On 18. Jul 2021, at 23:36, Jonas Hörsch <jonas....@posteo.de> wrote:Since the StochInputNode object is standard PIPS (from before the IPM++ extension), one should be able to adapt their pyomo solvers or learn from the StructJuMP.jl interface .
Yes, PIPS-IPM++ is completely independent of GAMS, the only challenge is providing appropriate Files containing the block structure and a corresponding driver file to get the solver started. This driver has to be adapted to the modelling language you are working with to work properly (or have some generic format such as an lp file, which however must contain additional annotation). The basic idea behind the block structure is that you have several semi-independent parts of the problem and one part of the problem linking them together. In the most simple case imagine a stochastic optimization problem where you want to optimize the dispatch of conventional power plants according to an expected stochastic feed-in of renewables. You decide on one dispatch profile in the first stage and then calculate total expected cost based on the probabilistic scenarios. This was also the initial use-case for StructJump together with the original solver PIPS-IPM. [1,2]

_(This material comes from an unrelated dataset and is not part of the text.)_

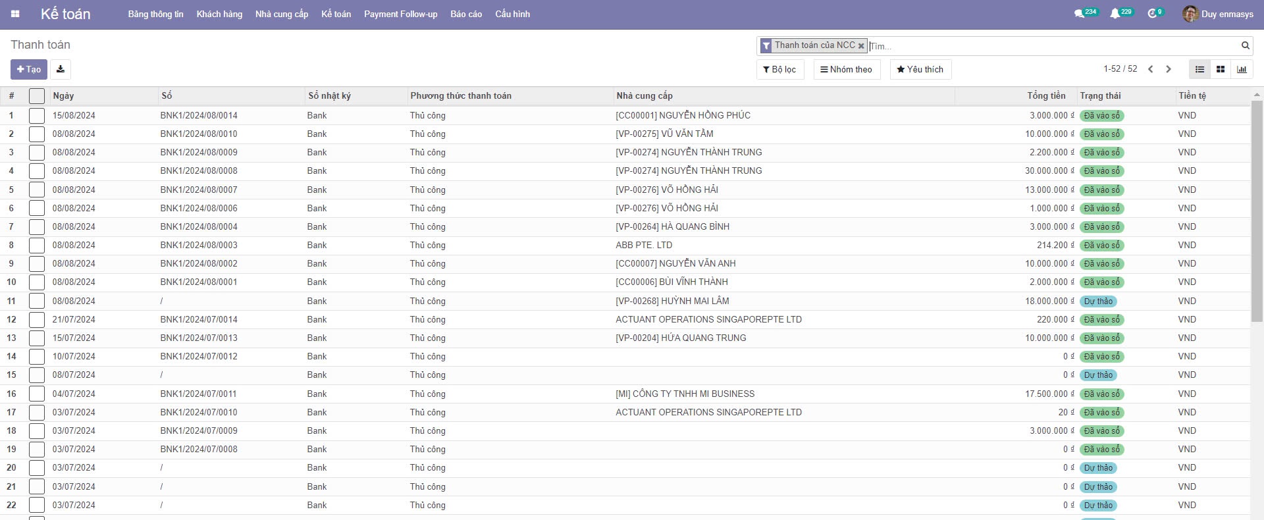Click the search magnifier icon
This screenshot has height=520, width=1264.
click(x=1245, y=45)
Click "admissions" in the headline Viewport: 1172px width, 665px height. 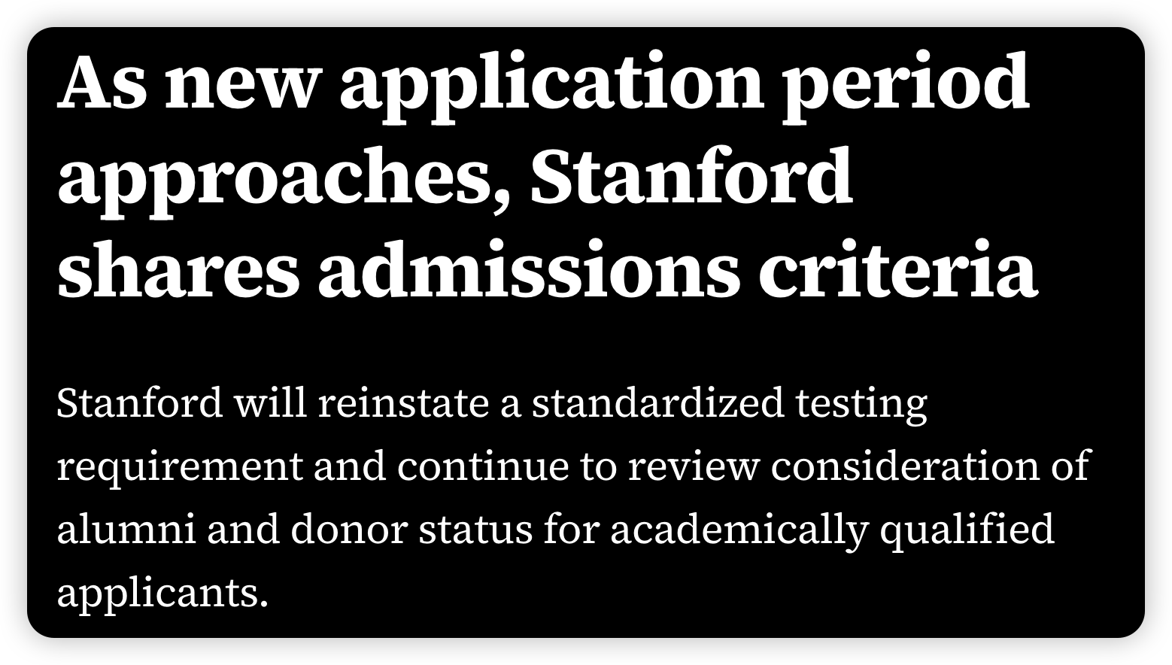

Main drawback of the original solver is that you can only consider linking variables since the blocks are completely independent aside from the first stage decision. To solve more general type of models you also need to consider linking constraints (e.g. telling another block what the storage level of lithium ion batteries was in the previous block). This is possible in PIPS-IPM++, but not the original PIPS-IPM (Hence also the name suffix of ++).
For the people not so familiar with HPC and MPI: High Performance Computers (HPC) are typically optimized to have a large CPU performance – or nowadays GPU and or both of them. This means you have a lot of machines but each machine has relatively low memory available (typically in a range of 100-200GB) which cannot fit the optimization matrix of large scale energy system models. This would be shared memory since one application runs on one machine accessing one block of memory. PIPS-IPM++ now allows using multiple machines at the same time, each machine now only has assess to it’s individual memory, however also only needs to store a part of the optimization matrix. This is now distributed memory, since one application uses the memory of multiple compute nodes. On the other hand, this also means the application itself has to run on multiple machines, but also benefits from more CPU – this is achieved by the Message Passing Interface (MPI) which allows communication between nodes in a single application. The neat part now is we can build as many blocks as we like and distribute them to compute nodes. Having this flexibility allows us in theory to just increase the number of blocks if memory or time constraints are an issue – in the real world you have other effects which can prevent this such as communication overhead or buggy libraries…
Hope this helps explain the underlying problem a bit better.